Я же, помешкав, задержалась еще недолго у калитки. Мой взгляд упал на большую яблоню, раза в полтора выше, чем окружающие. Медленно движутся два сборщика фруктов с полными корзинами и стремянками на плечах. Проходя мимо, они кивнули мне и улыбнулись. И вдруг я вижу в догорающих лучах роскошное румяное яблоко, висящее в гуще темной листвы на самой высокой ветке.

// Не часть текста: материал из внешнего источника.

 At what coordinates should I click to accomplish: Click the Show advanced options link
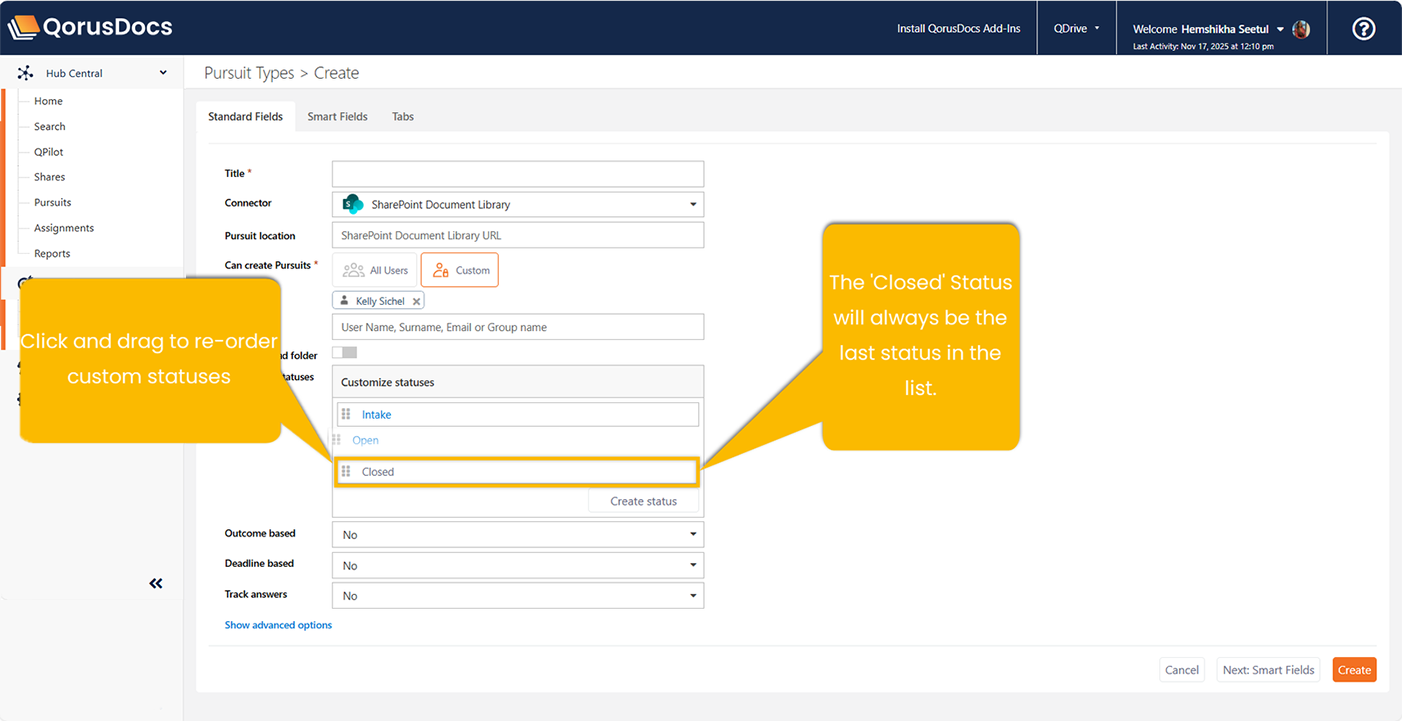(x=278, y=625)
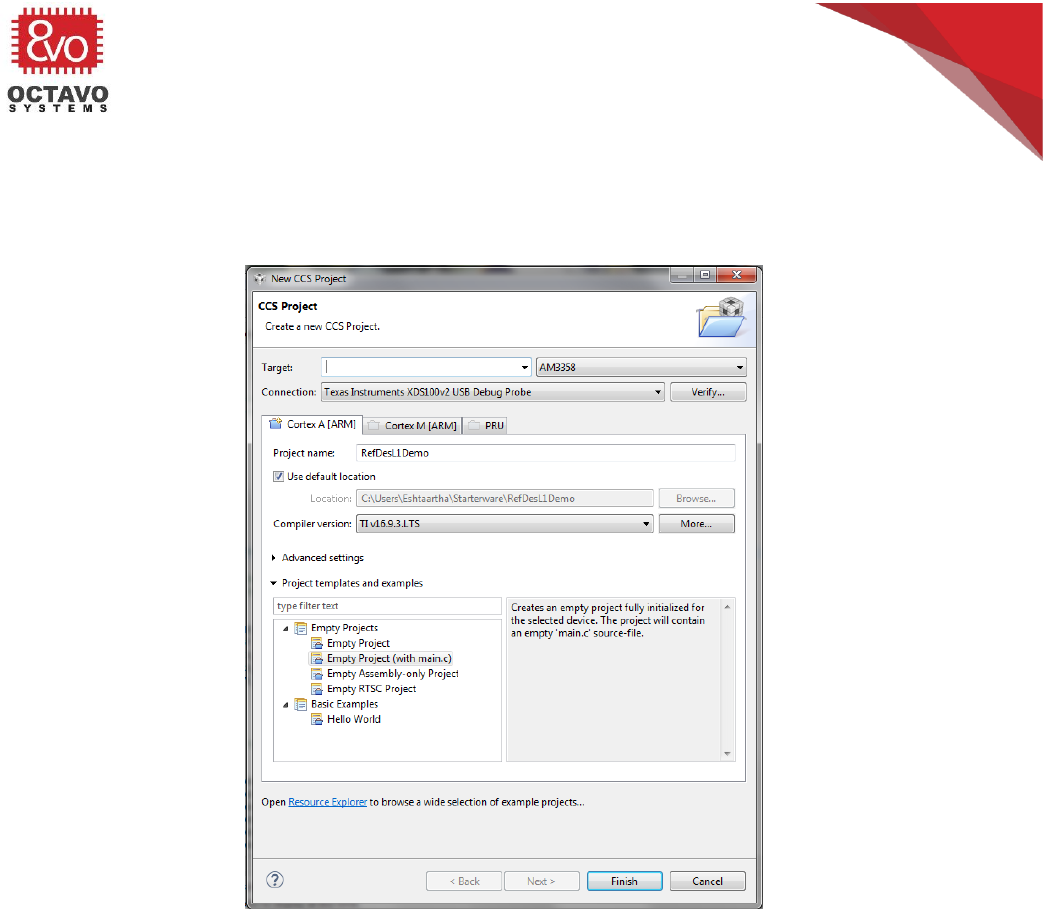
Task: Click the Hello World example icon
Action: point(316,719)
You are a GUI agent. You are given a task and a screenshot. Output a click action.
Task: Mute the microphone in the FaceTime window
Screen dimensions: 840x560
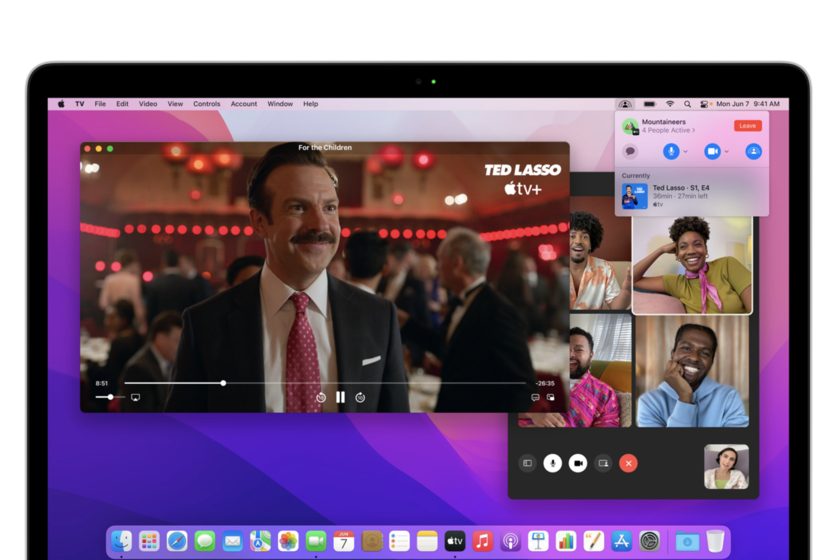(552, 463)
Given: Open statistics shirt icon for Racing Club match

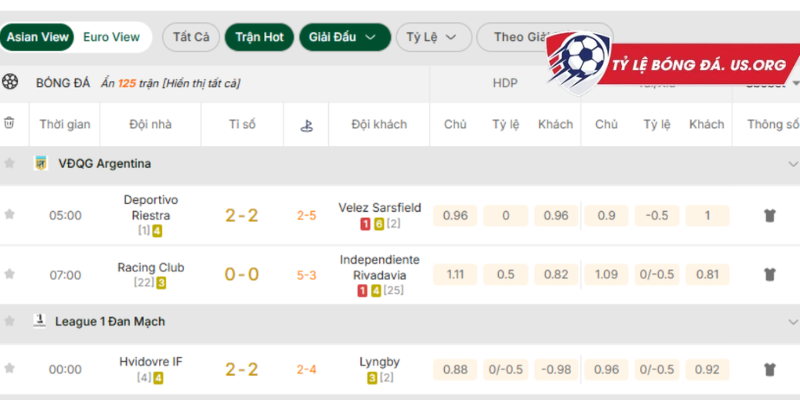Looking at the screenshot, I should tap(769, 274).
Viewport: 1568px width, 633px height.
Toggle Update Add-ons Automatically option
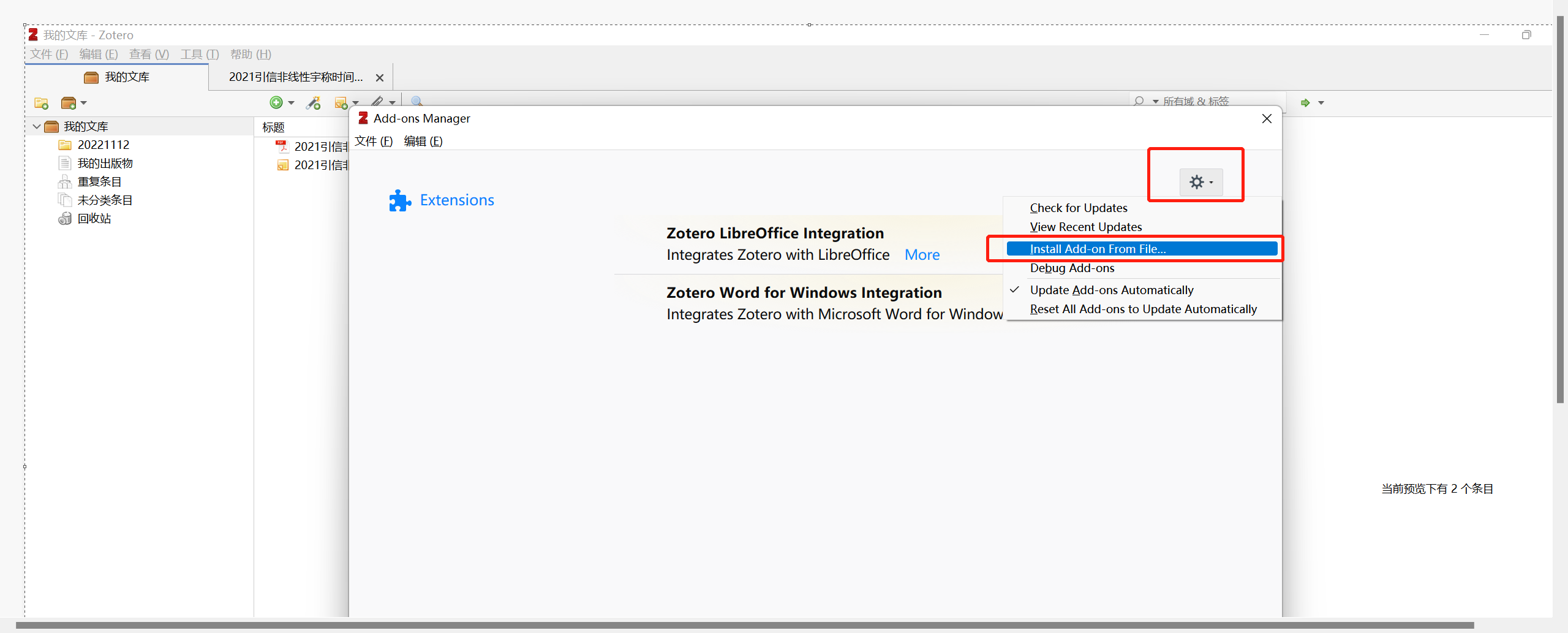1111,290
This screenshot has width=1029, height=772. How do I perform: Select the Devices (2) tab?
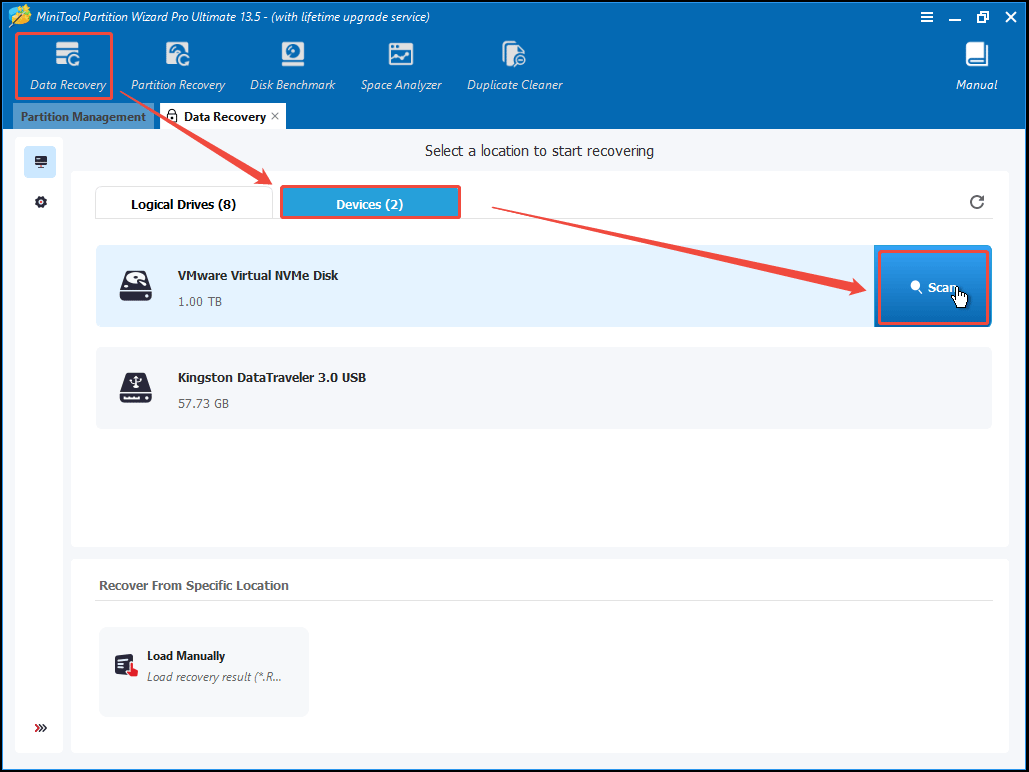(x=369, y=204)
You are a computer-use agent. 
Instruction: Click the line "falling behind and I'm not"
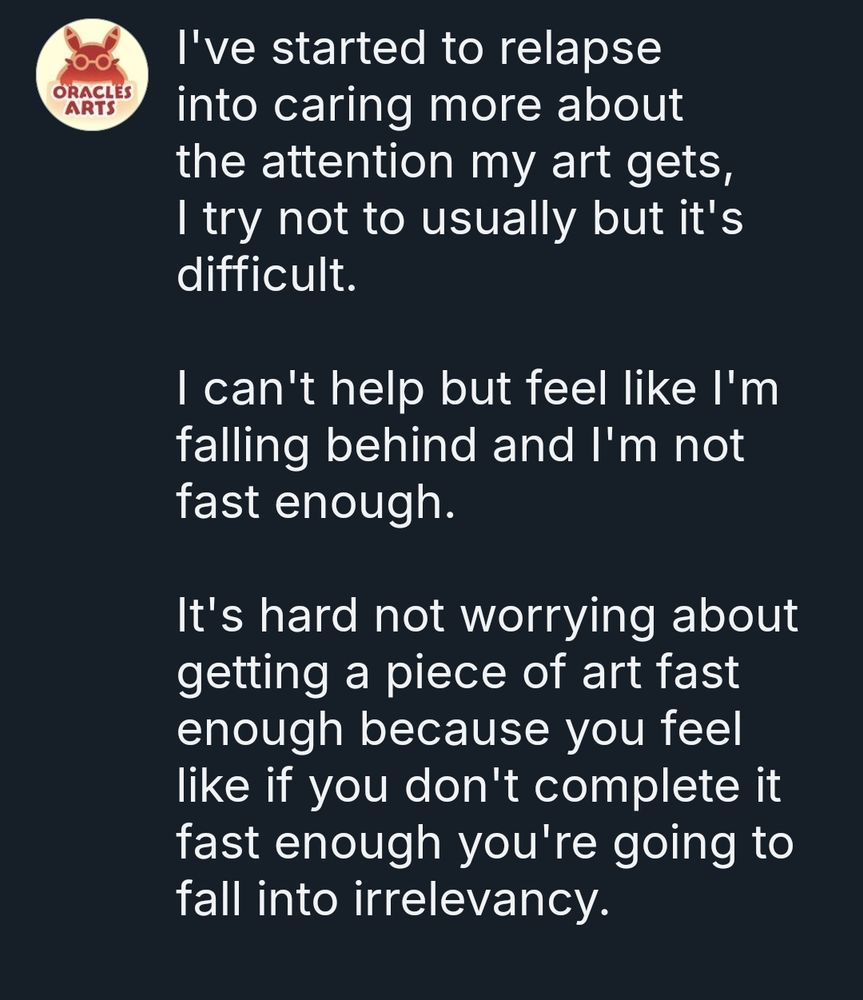[x=460, y=445]
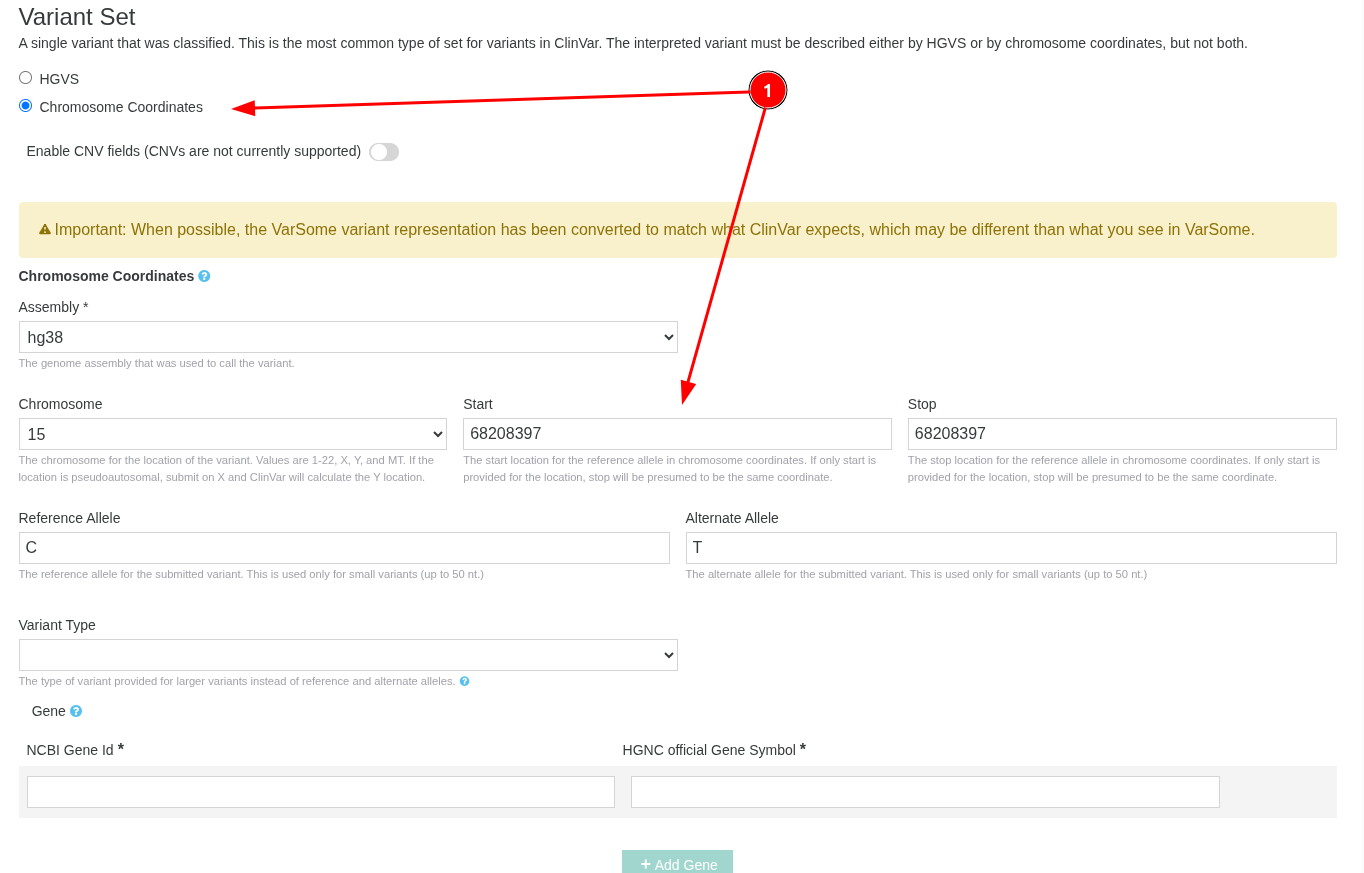Select the HGVS radio option
This screenshot has width=1364, height=873.
tap(25, 78)
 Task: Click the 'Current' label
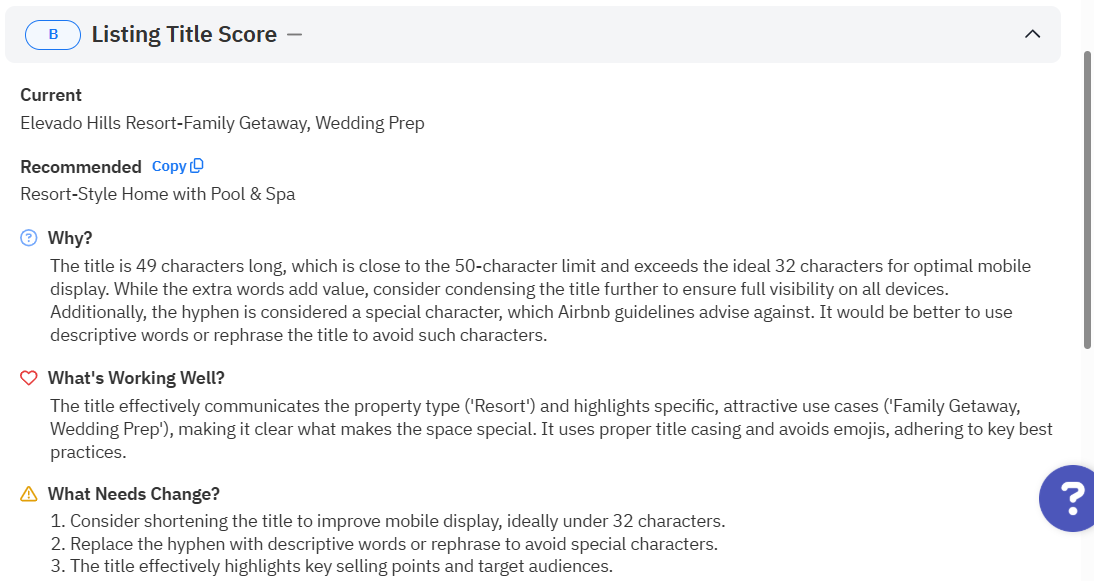[x=51, y=95]
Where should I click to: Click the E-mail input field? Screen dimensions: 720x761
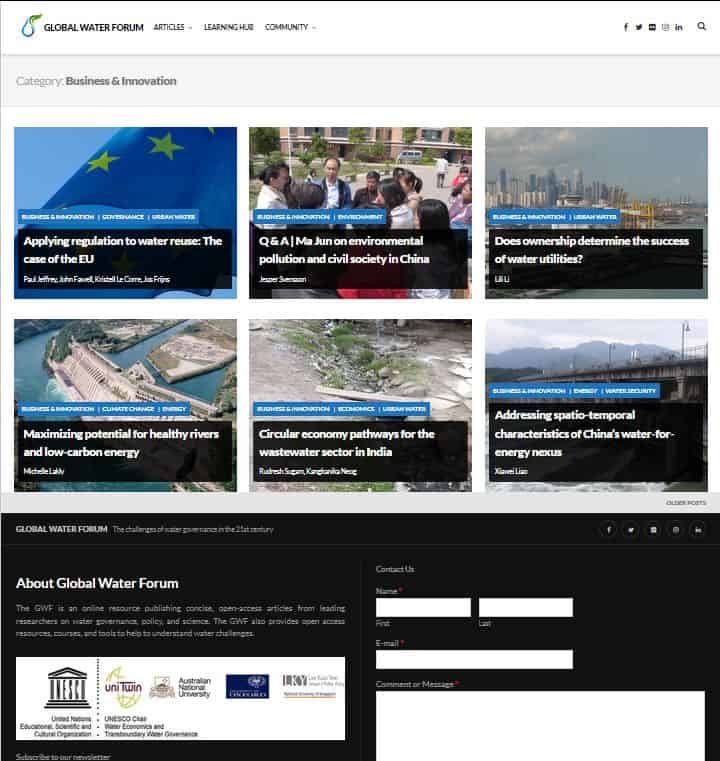point(474,659)
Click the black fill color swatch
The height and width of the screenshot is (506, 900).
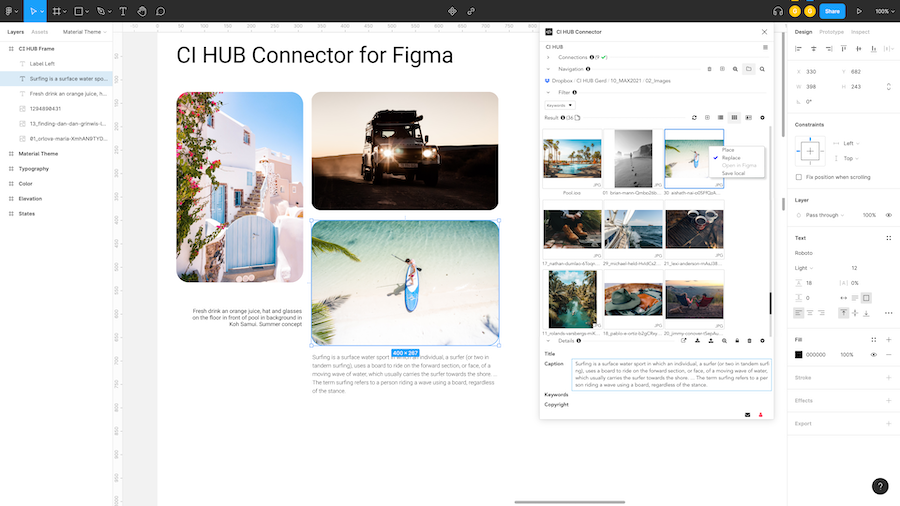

…Сладкое яблочко ярко алеет на ветке высокой, очень высоко на ветке — забыли сорвать его люди. Нет, не забыли сорвать, а достать не сумели. [63]

63

Перевод В. Вересаева. Специалисты считают данные строки отрывком из свадебной песни Сафо. В этом случае метафора понимается просто: сладкое румяное яблоко — прекрасная девушка, берегущая свою красоту и целомудрие для единственного, суженого…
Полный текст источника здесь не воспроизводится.